L’Incanto – Nuove Visioni

Istanti sospesi tra forme e colori

Certe esperienze non si raccontano subito. Prima vanno vissute fino in fondo.

Quattro giorni alla Chiesa dei Battuti di Montelupo Albese mi hanno regalato molto più di quanto potessi aspettarmi. Tra le sue mura antiche, le opere sono state accolte da uno spazio che già di per sé trasmette bellezza.

Istanti sospesi tra forme e colori, questo era il sottotitolo della mostra. E così è stato, davvero. Ho potuto osservare gli sguardi di chi si fermava a guardare, notare le pause di chi riconosceva qualcosa di familiare nelle forme e nei colori che ho deciso di condividere. Ogni opera ha trovato la sua strada verso il cuore di chi l’ha osservata.

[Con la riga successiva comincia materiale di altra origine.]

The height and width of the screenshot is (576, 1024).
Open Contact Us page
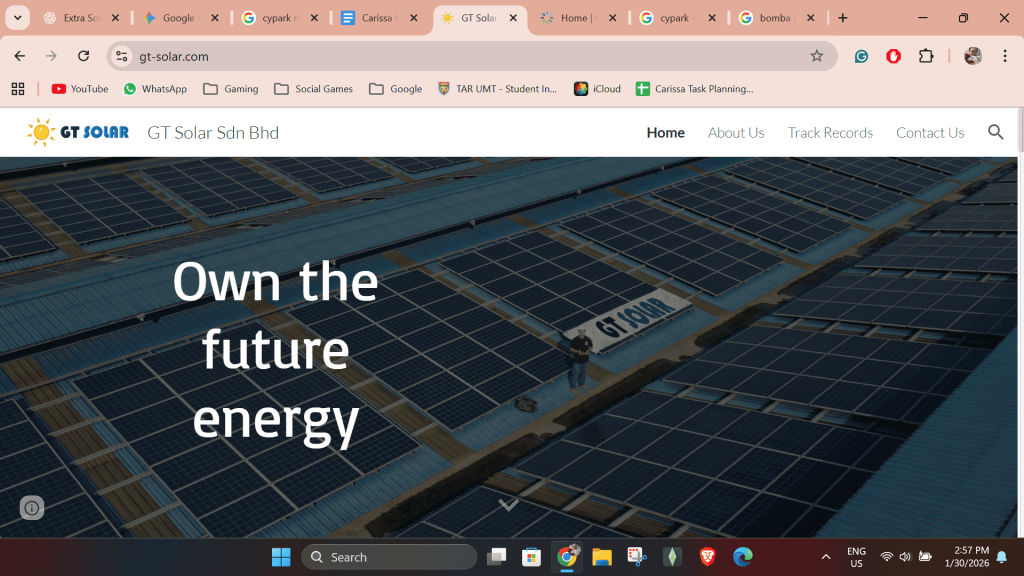[x=930, y=131]
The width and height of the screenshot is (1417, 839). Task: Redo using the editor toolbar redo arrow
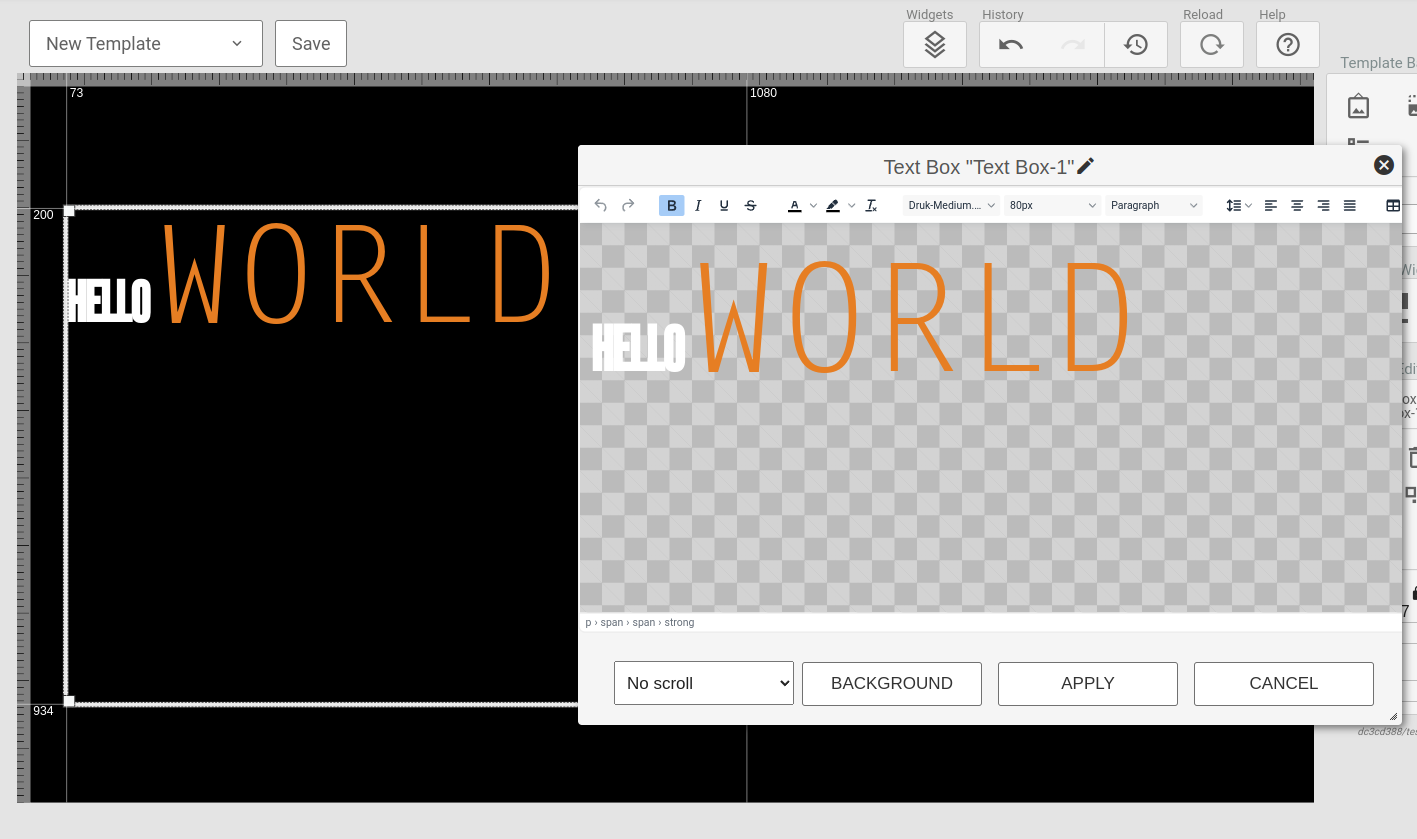pyautogui.click(x=628, y=205)
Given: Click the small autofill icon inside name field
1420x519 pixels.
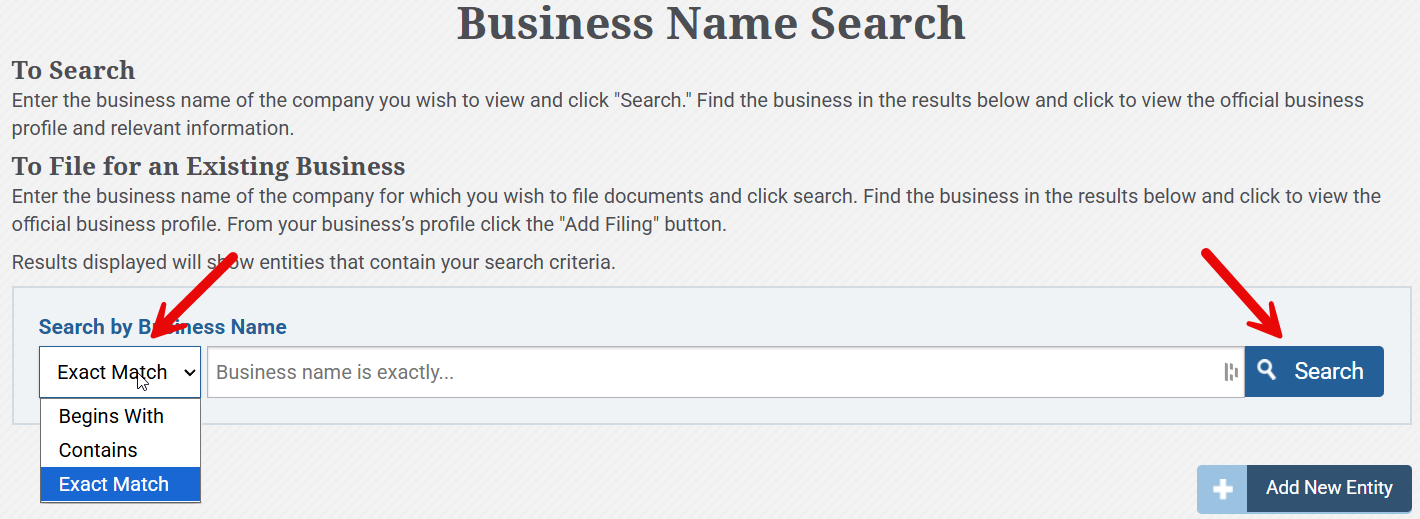Looking at the screenshot, I should point(1231,372).
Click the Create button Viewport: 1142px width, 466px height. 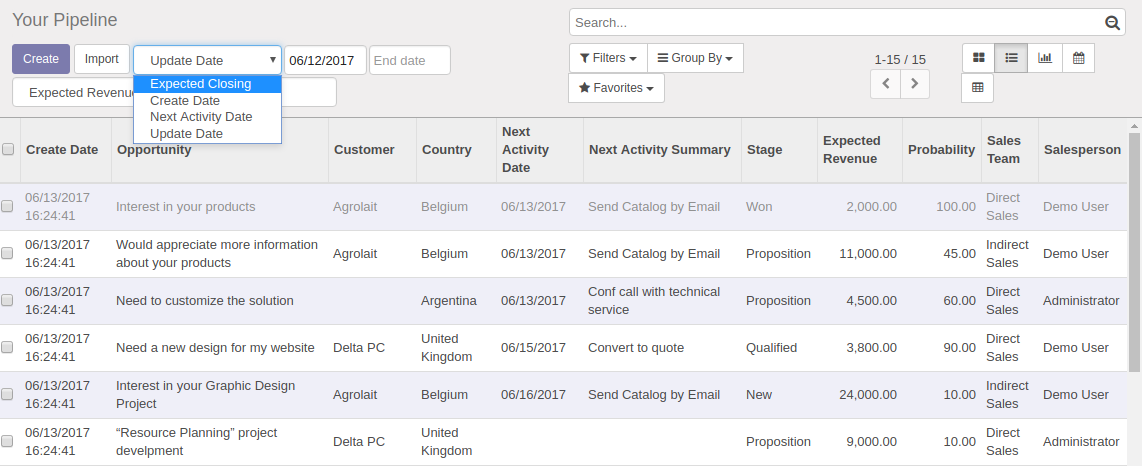click(x=41, y=59)
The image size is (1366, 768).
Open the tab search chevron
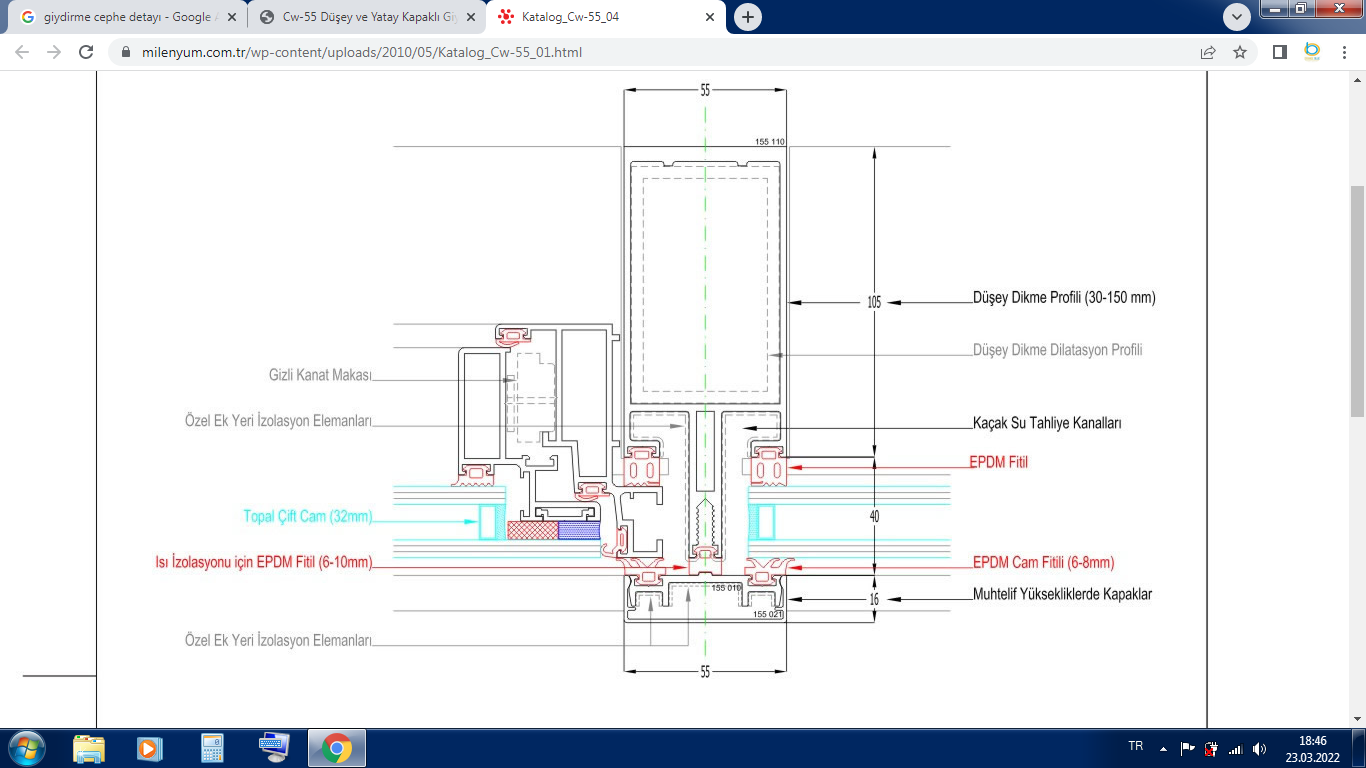click(1236, 17)
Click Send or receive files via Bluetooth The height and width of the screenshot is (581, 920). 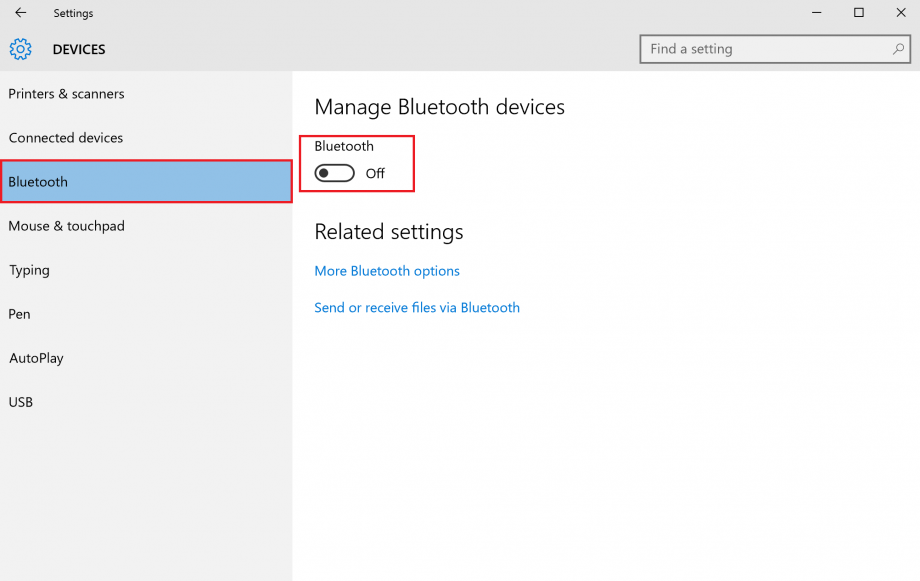(x=417, y=307)
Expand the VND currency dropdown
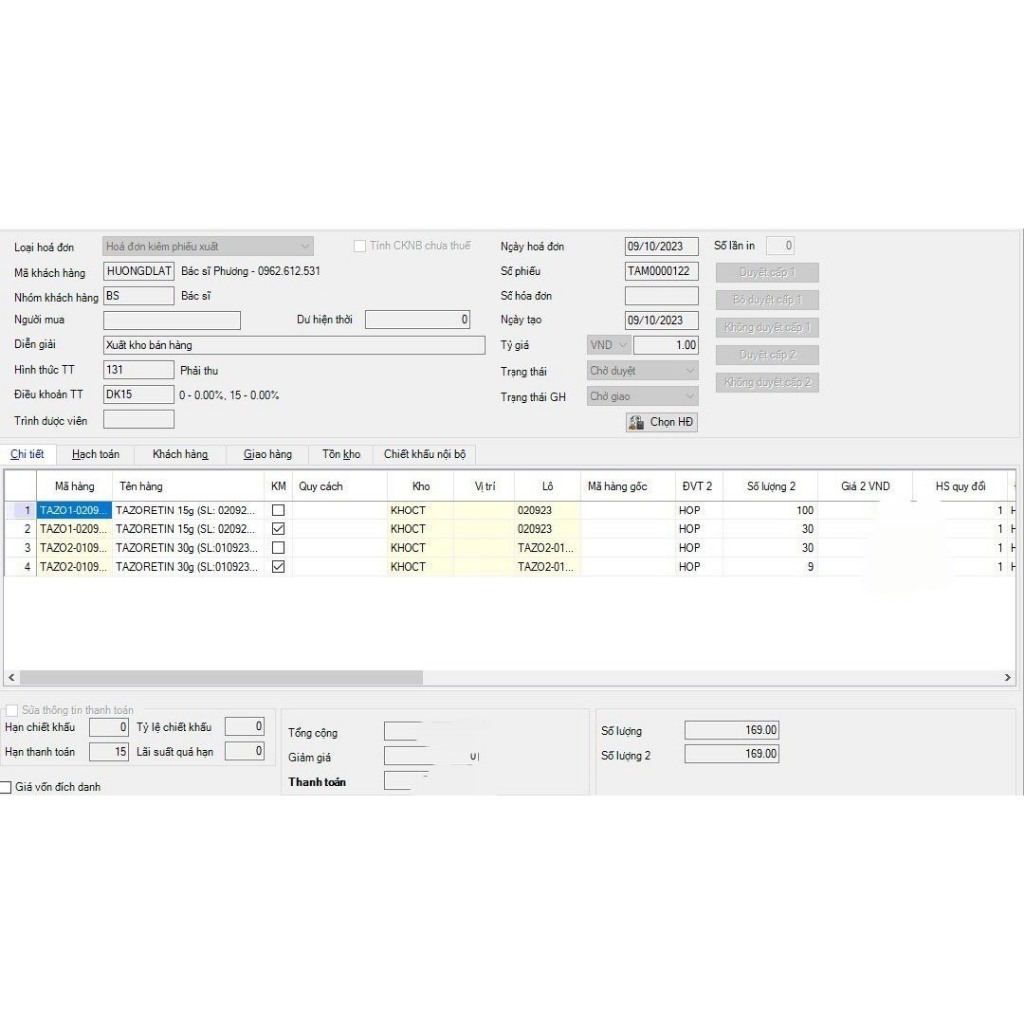This screenshot has height=1024, width=1024. (x=609, y=345)
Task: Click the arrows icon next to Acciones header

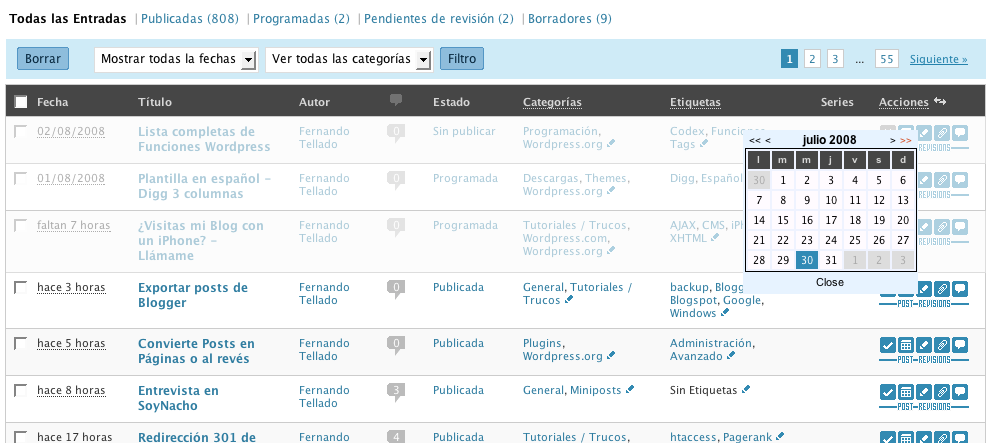Action: (939, 101)
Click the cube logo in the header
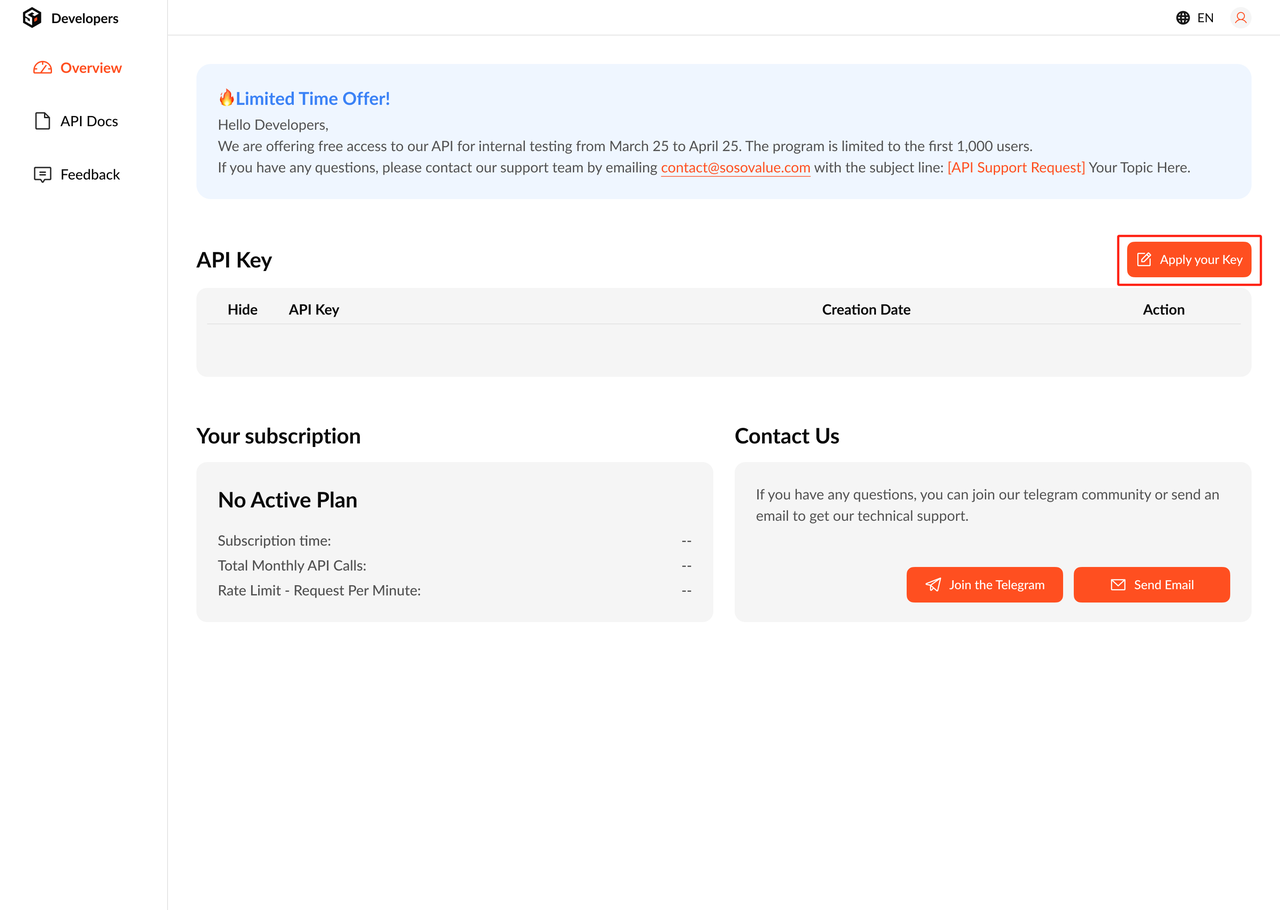The width and height of the screenshot is (1280, 910). pos(32,18)

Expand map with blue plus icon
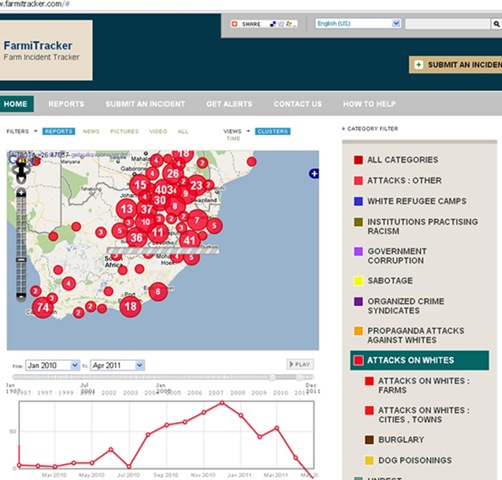(x=314, y=174)
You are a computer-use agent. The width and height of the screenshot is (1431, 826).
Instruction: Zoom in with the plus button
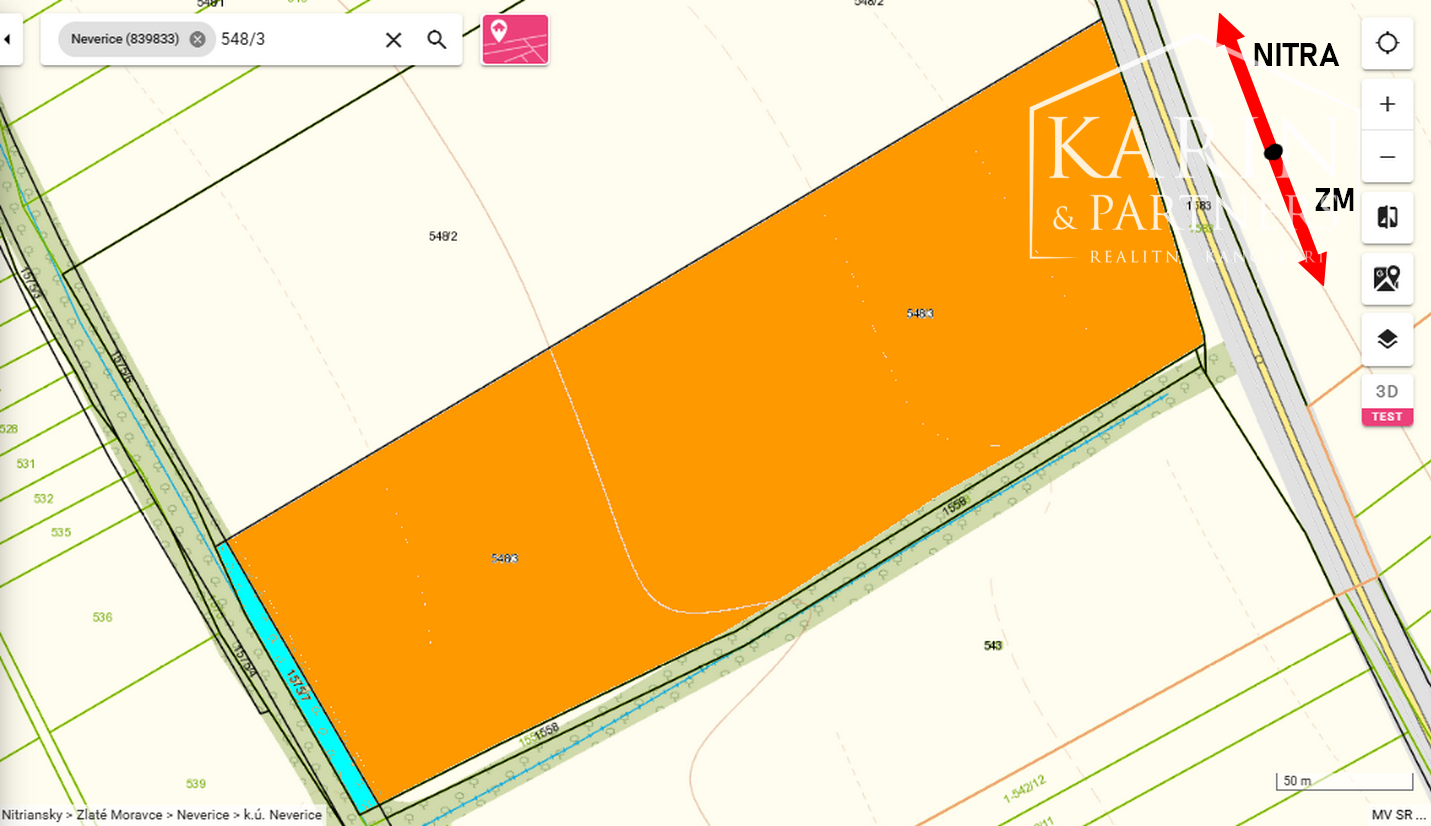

Quando l’arte diventa dono

Un pensiero speciale va a chi ha scelto una delle mie opere per fare un regalo. C’è qualcosa di magico nel pensare che una mia opera possa trasportare emozioni, diventando ponte tra due cuori.

Lo stesso vale per chi ha portato a casa i miei segnalibri, accompagnati dalle buste porta-segnalibri che realizzo artigianalmente con carta kraft marrone da 170 gr/mq, come avrete letto anche in passato su questo blog. Quelle buste le ho preparate una ad una, decorandole con cura, sapendo che ogni singolo esemplare sarebbe arrivato a chi avrebbe continuato a leggere, a sognare, a segnare le proprie pagine favorite con un tocco di natura e colore.

Un grazie sincero

Grazie a chi è entrato, si è fermato e ha guardato davvero. Il vostro silenzio rispettoso, le vostre domande, i vostri sorrisi, tutto è stato parte di questa esperienza.

Un ringraziamento speciale va a Resté e al Comune di Montelupo Albese per aver reso possibile tutto questo, per aver creduto nell’arte come strumento di incontro e bellezza condivisa nelle Langhe. Senza il loro sostegno, questa mostra non avrebbe preso vita.

«Scoprirai il significato della bellezza crescendo, vivendo il presente di ogni momento, perché in ogni momento troverai la bellezza.»

Queste parole, che ho scelto come chiusura del percorso, risuonano ora con ancora più forza. Perché in quei quattro giorni ho davvero vissuto la bellezza, non solo nelle opere esposte, ma negli incontri, negli sguardi, nella comunità che si è riunita intorno all’arte.